She never bothered with evidence or arguments. There was no appeal to the facts or reason.
(Many in Bangladesh want military rule, but the elite, under western inspiration and western financial coercion, conceal the facts. Modon Shahu, editor at the most circulated English daily, the Daily Star, told me: "We know people want martial law, but we can't print that."
The motto of the rag? "YOUR RIGHT TO KNOW".)
As a Mennonite, she was against evolution. She didn't believe, despite the evidence. True, it's "only" a theory, but it shows her disregard for data. Later, Fr. Banas, a Catholic priest, told me, sotto voce, that Mennonites have a literal interpretation of the Bible. Even he found it preposterous that one didn't believe in evolution.

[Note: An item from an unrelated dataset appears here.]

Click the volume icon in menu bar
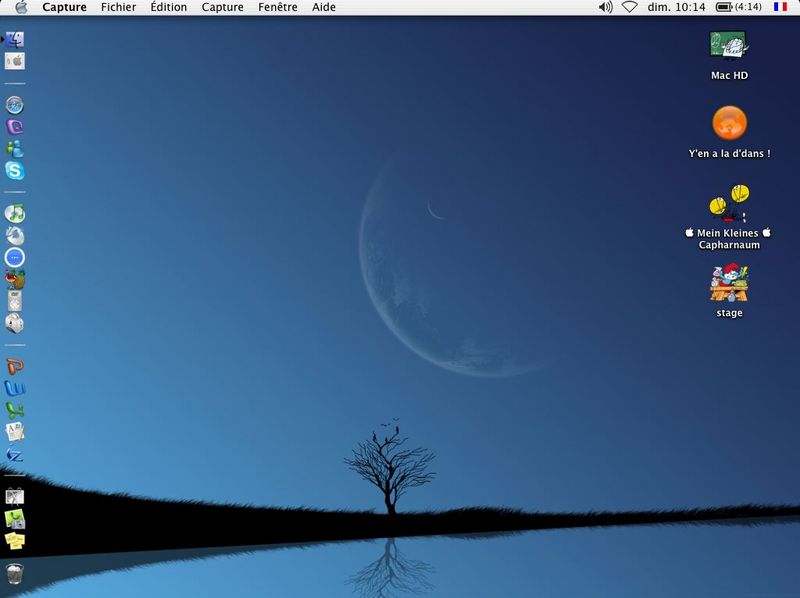The image size is (800, 598). coord(605,7)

As a fundamentalist Christian, Mrs. Martin no doubt believed that democracy is God's gift to mankind. It would never occur to her that it might be a gift from the other guy. After all, didn't Christ perish for each and every one of us, and doesn't democracy affirm our essential equality?
True, so does Islam, but Islam affirms hierarchy and subordination, thereby nullifying equality. We are a vertical society; a Christian society is horizontal, like a democracy. (Never mind that hierarchies are universal: what matters is belief, not the facts on the ground.)
Joseph Schumpeter, mystified by the contemporary belief in democracy, despite all evidence to the contrary, concluded that this was an evidence-denying religious belief - in fact, Christianity redux.
He meant the democracy-as-Christianity thesis as discrediting democracy, for religious belief ignores - "transcends" - the evidence.